[AIM OF THE EXERCISE]:
Rewrite the items below, substituting "image" for each occurrence of "screenshot" and keeping everything else the same. Omit the pictures from your answer.

[TASK INPUTS]:
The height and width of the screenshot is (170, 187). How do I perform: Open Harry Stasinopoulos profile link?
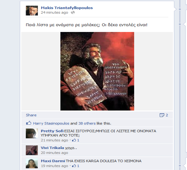[51, 123]
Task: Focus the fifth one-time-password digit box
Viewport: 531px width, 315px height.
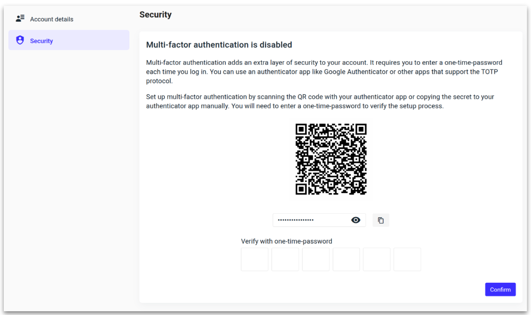Action: pyautogui.click(x=377, y=259)
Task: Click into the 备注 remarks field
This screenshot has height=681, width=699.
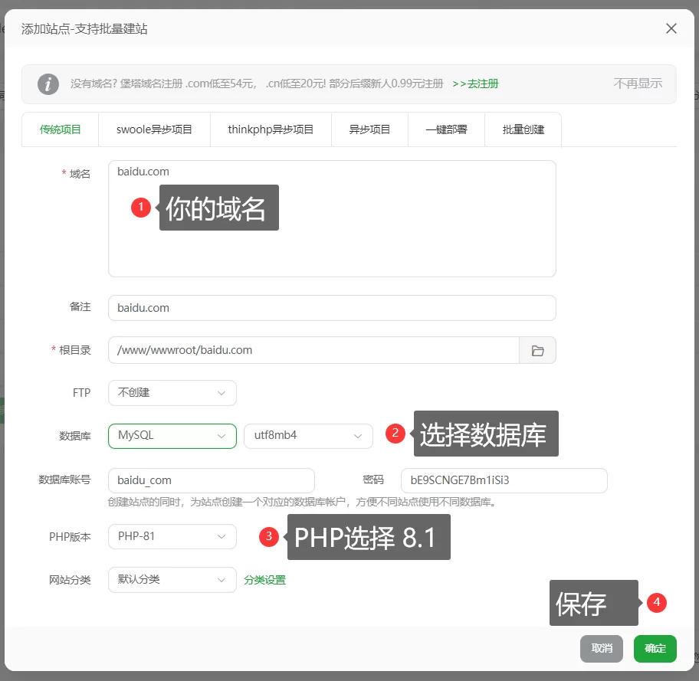Action: click(332, 306)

[TASK OUTPUT]:
The height and width of the image is (170, 187). How do I perform: Open Harry Stasinopoulos profile link?
[51, 123]
Task: Focus the fifth one-time-password digit box
Viewport: 531px width, 315px height.
Action: pyautogui.click(x=377, y=259)
Task: Click into the 备注 remarks field
This image has height=681, width=699.
Action: click(332, 306)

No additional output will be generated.